EXCERPT PROVIDED:
Look, I guess there are serious differences between approaches taken in anthropology and Physics departments, but that wouldn't fly in almost any part of any undergraduate lecture course in my building. The foundations that level of teaching are on are almost all solid enough that they're fact, period.

Once you're doing a master's project or higher, you start pushing the boundaries to actual debatable stuff, but things like the fundamental theories of electromagnetic behaviour, gravity, semiconductors, quantum mechanics, relativity (to the levels taught to undergraduates) are all fact, backed in most cases by rigorous experimental evidence and mathematics.

Yeah it depends on the discipline. Sciences where the knowledge pretty much begins and ends with un-testable theories is definitely influenced by social constructs (i.e. parts of anthropology). But science with hard truths that can be proven and tested in a repeatable manner is a much different story.

Edit: The error this professor made (although we don't know without context) is using the word "science" as it implies all of science.
 
I can't decide based on this one slide without context. Look at "tobacco research" from the last century, or the food pyramid that we took for "science facts" for a long time, I don't know if that statement is incorrect in all situations.
 

pigeon

Banned
We're talking about science as a field and pursuit of knowledge, not science as in the mechanistic way that things work within apparently real reality.

Which, again, itself goes back to positivism.

Side note: I'm poorly educated, but doesn't Godel kind of blow a big hole in positivism?
 

Cocaloch

Member
The universe works like it works and it would whether or not human thought ever existed.

Sure, but this isn't germane, and it's the main reason people that haven't thought much about the topic are so fundementally confused.

Physics do not exist because we have some math to explain them.

The things that Physics looks at, i.e. the object of physics, would exist, but Physics would not.
 
I'm looking for where "emotion before reason" is at all here, other than by the OP and the Twitter user they quoted.

Reminds me of shit I did as a libertarian college kid where I'd dismiss new information because I didn't have either the intellectual curiosity or the motivation to scrutinize my long-held beliefs. You're in a class to learn new shit, do that.

EXERCISE INSTRUCTIONS:
Continue the forum discussion above about science and social constructs, starting after its final post.

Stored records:
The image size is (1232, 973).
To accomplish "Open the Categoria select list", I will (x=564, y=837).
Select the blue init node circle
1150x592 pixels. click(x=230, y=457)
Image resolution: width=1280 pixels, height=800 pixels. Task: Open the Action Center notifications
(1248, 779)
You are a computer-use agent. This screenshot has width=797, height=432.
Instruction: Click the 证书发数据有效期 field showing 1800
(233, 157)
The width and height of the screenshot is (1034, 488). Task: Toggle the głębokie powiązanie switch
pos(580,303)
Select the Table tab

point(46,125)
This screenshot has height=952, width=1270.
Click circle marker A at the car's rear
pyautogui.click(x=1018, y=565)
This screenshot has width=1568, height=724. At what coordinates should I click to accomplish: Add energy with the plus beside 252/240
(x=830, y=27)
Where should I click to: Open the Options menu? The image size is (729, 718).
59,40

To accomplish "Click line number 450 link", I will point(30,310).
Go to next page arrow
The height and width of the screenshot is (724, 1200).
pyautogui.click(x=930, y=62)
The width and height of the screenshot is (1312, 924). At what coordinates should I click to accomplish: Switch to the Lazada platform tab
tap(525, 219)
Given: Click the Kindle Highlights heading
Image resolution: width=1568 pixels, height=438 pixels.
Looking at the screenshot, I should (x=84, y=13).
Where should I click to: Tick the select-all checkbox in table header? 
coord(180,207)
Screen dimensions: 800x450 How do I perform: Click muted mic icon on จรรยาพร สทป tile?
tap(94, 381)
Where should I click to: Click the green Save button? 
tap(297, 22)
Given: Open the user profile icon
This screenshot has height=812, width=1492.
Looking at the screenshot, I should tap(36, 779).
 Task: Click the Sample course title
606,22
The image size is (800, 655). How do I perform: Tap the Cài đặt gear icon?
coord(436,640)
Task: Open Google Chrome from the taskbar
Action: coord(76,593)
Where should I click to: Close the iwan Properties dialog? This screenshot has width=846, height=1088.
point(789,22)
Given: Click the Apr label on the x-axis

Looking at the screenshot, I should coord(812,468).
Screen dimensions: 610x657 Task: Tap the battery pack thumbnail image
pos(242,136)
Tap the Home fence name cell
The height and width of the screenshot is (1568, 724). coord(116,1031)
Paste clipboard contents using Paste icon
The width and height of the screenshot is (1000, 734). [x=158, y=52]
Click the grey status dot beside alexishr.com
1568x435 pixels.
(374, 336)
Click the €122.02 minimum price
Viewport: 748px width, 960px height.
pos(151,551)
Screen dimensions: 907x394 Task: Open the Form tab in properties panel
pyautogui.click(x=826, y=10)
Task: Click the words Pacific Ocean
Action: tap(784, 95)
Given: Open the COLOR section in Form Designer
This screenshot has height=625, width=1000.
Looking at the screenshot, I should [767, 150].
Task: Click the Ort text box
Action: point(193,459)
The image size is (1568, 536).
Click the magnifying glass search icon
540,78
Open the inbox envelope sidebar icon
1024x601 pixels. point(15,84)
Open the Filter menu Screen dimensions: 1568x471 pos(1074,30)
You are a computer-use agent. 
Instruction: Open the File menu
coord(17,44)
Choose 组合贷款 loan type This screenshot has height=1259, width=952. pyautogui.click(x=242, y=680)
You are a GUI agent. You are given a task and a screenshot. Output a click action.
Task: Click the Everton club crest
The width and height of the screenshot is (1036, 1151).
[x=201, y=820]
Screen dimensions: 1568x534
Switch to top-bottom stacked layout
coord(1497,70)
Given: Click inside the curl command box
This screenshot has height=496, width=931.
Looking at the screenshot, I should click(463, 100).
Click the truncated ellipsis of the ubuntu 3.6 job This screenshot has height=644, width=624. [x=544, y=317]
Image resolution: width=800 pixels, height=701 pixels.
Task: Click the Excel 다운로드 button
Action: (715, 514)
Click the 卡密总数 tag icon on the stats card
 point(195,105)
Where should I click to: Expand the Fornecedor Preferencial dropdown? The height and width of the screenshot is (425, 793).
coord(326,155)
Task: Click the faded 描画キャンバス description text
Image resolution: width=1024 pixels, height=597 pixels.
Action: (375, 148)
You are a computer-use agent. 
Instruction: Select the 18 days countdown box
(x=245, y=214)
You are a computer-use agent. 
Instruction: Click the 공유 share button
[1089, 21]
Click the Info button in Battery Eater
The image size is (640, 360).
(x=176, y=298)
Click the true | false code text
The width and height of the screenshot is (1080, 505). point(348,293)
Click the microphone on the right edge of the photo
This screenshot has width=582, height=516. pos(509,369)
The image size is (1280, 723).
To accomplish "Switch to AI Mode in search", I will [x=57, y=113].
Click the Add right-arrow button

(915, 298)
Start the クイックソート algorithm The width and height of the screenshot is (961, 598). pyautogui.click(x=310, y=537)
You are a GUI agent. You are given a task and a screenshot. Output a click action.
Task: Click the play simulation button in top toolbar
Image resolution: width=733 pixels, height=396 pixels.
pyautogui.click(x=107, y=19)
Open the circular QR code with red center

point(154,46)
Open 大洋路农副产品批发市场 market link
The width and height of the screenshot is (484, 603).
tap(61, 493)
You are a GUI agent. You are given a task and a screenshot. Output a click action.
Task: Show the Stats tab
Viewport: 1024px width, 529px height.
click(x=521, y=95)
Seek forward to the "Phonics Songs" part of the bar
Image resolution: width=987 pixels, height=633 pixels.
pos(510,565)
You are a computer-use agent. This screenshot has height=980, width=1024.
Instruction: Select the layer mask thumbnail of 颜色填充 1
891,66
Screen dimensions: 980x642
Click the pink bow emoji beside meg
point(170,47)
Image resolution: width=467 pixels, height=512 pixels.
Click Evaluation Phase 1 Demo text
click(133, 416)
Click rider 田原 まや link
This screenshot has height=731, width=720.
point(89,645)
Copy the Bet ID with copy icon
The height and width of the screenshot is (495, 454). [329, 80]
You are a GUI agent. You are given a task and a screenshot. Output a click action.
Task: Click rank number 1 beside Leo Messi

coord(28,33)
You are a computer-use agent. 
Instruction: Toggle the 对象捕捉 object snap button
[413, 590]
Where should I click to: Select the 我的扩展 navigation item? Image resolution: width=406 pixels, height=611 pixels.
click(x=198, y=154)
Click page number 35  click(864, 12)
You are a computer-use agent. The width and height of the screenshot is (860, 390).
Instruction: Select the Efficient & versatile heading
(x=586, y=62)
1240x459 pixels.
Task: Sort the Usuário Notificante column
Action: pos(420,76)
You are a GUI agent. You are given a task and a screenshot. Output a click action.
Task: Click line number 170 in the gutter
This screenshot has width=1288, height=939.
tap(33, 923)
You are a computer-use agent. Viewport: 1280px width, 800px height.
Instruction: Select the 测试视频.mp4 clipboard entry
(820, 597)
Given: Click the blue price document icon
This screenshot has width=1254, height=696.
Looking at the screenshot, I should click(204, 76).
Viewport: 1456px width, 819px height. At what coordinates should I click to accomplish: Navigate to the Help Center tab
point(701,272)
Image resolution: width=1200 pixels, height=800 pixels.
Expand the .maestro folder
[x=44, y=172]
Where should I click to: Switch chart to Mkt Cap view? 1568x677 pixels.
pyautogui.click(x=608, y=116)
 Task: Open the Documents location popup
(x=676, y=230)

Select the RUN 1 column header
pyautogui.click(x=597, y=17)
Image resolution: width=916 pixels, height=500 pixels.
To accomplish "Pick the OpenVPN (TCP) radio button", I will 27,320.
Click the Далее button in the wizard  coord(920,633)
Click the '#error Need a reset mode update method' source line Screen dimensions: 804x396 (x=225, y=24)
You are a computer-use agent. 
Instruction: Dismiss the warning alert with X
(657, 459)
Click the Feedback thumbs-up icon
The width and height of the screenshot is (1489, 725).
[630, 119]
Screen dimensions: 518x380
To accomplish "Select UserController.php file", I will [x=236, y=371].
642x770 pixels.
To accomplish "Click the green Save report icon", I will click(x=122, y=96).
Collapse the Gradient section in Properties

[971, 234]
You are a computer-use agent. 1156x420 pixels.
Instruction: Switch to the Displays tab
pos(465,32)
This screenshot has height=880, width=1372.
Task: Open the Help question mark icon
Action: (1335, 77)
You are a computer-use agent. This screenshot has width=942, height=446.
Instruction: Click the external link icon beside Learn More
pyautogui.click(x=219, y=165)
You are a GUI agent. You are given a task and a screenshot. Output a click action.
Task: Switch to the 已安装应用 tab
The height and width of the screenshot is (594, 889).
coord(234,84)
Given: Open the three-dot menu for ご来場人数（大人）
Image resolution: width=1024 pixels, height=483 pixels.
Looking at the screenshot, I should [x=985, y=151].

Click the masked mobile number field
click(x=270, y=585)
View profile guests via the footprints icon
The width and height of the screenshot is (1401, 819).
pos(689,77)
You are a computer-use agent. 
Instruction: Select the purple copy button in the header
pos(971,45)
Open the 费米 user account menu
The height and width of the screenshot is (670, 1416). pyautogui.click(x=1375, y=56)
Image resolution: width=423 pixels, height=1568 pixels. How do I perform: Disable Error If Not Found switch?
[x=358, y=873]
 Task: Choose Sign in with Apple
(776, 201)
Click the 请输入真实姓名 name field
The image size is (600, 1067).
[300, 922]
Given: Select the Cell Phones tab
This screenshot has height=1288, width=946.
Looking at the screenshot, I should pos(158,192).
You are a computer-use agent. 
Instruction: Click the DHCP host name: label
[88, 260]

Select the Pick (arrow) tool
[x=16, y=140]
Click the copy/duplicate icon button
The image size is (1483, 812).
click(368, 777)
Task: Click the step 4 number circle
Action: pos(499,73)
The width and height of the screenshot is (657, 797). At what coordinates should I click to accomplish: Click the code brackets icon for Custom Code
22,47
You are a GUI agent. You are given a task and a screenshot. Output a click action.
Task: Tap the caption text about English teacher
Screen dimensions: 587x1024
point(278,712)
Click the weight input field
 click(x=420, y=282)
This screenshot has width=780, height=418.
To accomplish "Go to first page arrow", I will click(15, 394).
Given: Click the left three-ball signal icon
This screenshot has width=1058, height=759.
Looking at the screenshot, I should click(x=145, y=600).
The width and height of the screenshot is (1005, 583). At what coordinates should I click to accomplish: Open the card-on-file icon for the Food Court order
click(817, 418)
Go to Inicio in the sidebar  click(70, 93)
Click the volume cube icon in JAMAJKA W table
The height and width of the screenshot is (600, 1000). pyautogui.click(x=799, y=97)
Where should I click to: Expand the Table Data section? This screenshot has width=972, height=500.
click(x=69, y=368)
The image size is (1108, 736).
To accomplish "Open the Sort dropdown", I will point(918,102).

RESULT:
I'm really confused how anything here has to do with "emotion over reason." Like, what?

I can only guess that the word "social" means emotion in this tweet, and so social construct means untrue (what is true, even) and so anything that needs interpreting becomes emotion, you snowflakes, geez.

Yes, context is needed, but I expect not for the intended audience, which is happy to discard facts, science, or nuance at will.

Am I the only one who would like to know what the actual context of this quote was instead of just taking some right-wing chucklefuck at his word
...that seems like half the thread, though?
 
Checkmate atheists saying the world isn't 6,000 years old and other assortments of people saying the world isn't flat.

SAlBtHV.png


lol

The epic science meme man here to put those snowflakes in their place.

In all seriousness, I can see where that slide is coming from in terms of ideas of consensus and whatnot but it definitely could've been worded better. There's no need to turn this into some kind of university leftist conspiracy.
 
Scientific fact is a social construct.

Interpretations of fact are heavily influenced by social construct. Facts themselves are dependent upon our understanding of situation and evidence.

The facts, as we understand them according to research, are in fact, fact. That does not exclude them from the possibility of being misinterpreted, purposefully or otherwise.

And even then hey, it's all relative.
 

TheOMan

Tagged as I see fit
Don't try and pull that bullshit. When those 'beliefs' were in vogue they were considered 'facts'. Look back upon this moment in 50 years and try to recall how many 'facts' that exist today that end being 'beliefs'.

I agree with you. But to me, there is a difference between 'facts' and facts.

2+2 = 4. Is that a fact or is that a belief?

I'm not talking about "facts", I'm talking about cold hard absolute proven truths.

Our interpretations of facts are a bit different, that's all.